Modern games generally render a frame as an image, and then tell the system to output that image to the display. When the game gets done rendering the next frame, it can tell the system to output this new image instead. Screen tearing is what happens if the system makes this switch while the first image is still being drawn to the display, so part of the display shows the old frame and part of the display shows the new frame.
"Vsync" means that the system only makes the switch if it's not in the process of sending a frame out.

In the 2D era, most consoles worked a bit differently. A game would basically tell the graphics hardware in the console what the scene was: what background image(s) to use, what sprites to draw where, etc. The console would then create the image pixel-by-pixel as the data is being sent to the display. There's no "framebuffer" containing a finished version of the frame.
As long as the scene isn't changed while it's being drawn out, the "vsync" happens implicitly. If you could change the scene while it's being output - say, by shifting the background by some amount when the frame is only halfway done - then there would be tearing halfway down the image.

 

[Deleted member 79451]

Tearing was significantly less perceivable on a CRT. It was still technically there, and you'll hear a few people on here claiming they saw it all the time. But I played games with vsync off all the time back on CRT monitors and it rarely showed up.

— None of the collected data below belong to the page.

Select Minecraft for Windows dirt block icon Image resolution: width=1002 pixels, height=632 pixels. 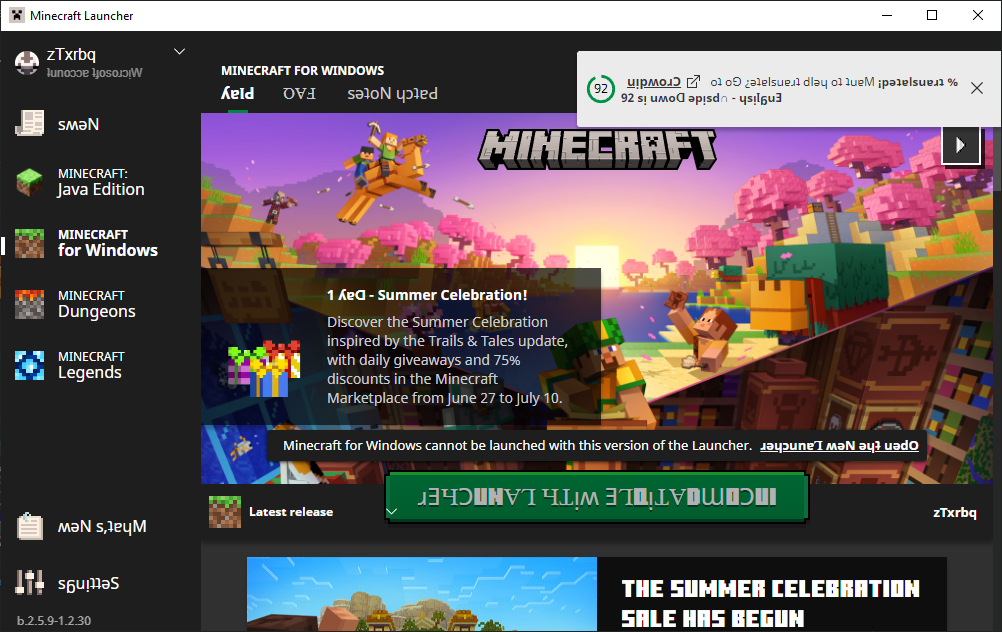click(x=29, y=243)
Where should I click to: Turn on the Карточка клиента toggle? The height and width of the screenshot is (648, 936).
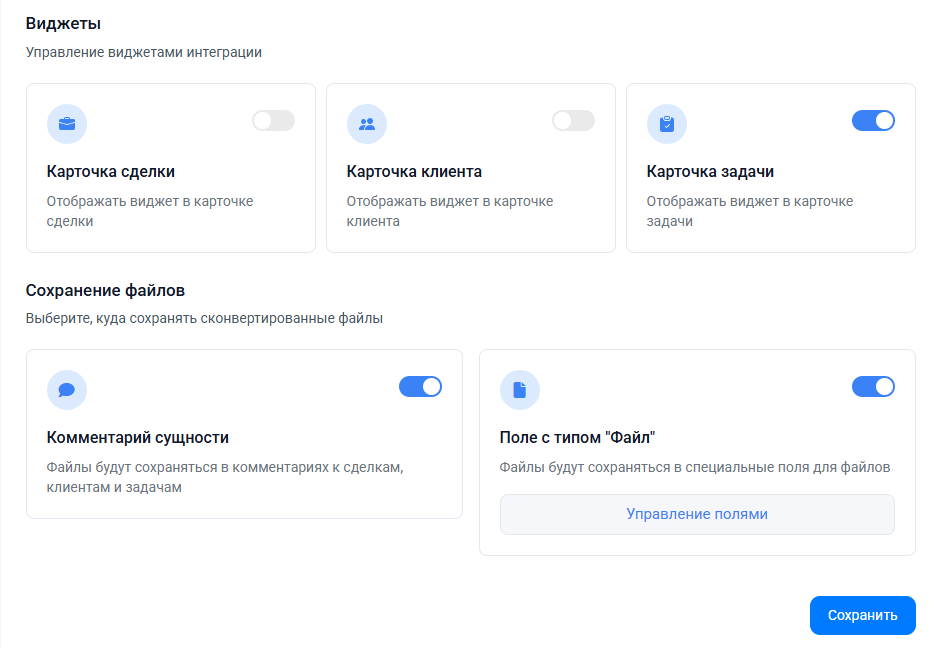[x=573, y=121]
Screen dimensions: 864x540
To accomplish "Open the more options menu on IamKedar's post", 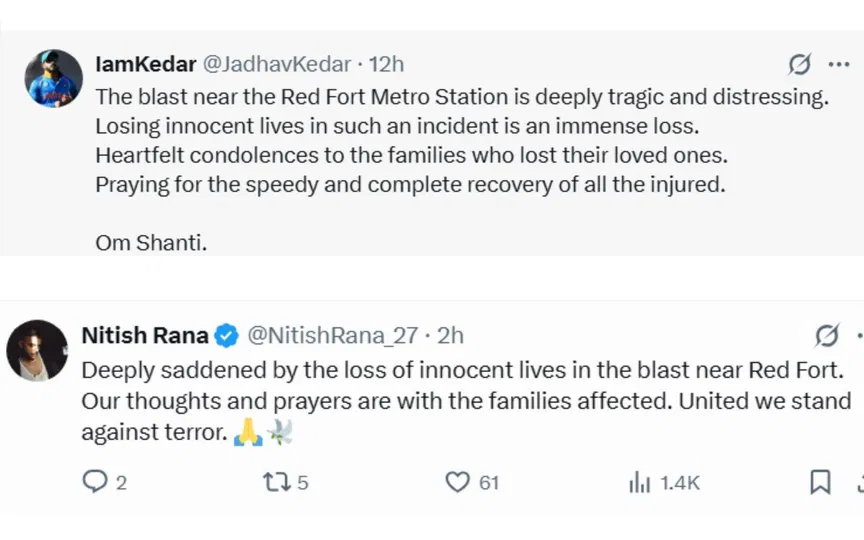I will (838, 66).
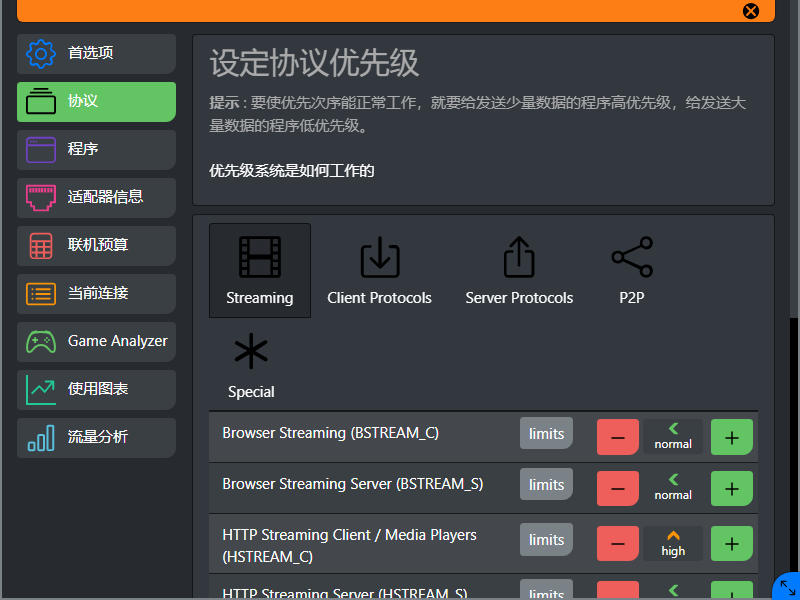
Task: Select the Client Protocols download icon
Action: pos(379,270)
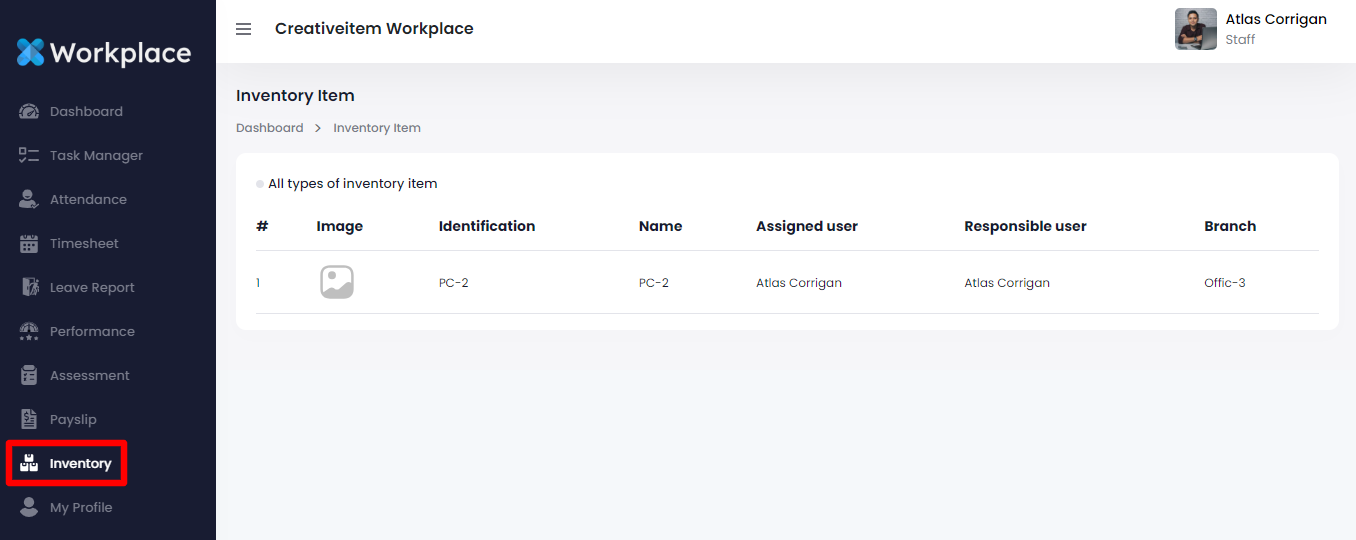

I expect it was due to limited pixel persistence and the natural scanning of the display. It also didn't hurt that CRT monitors usually displayed over 60Hz most of the time, although something like 360 games on a CRT had (hard to detect) tearing.

I'm super sensitive to tearing on a LCD. I can't abide it. I can't play without vsync unless I have freesync / gsync (and then it's basically taken care of for me).

 

[gebler]

As I understand it, older 2D systems scanned out directly to the display rather than using a frame buffer, so it was always in sync (no tearing) without requiring v-sync; thus they were also very low latency.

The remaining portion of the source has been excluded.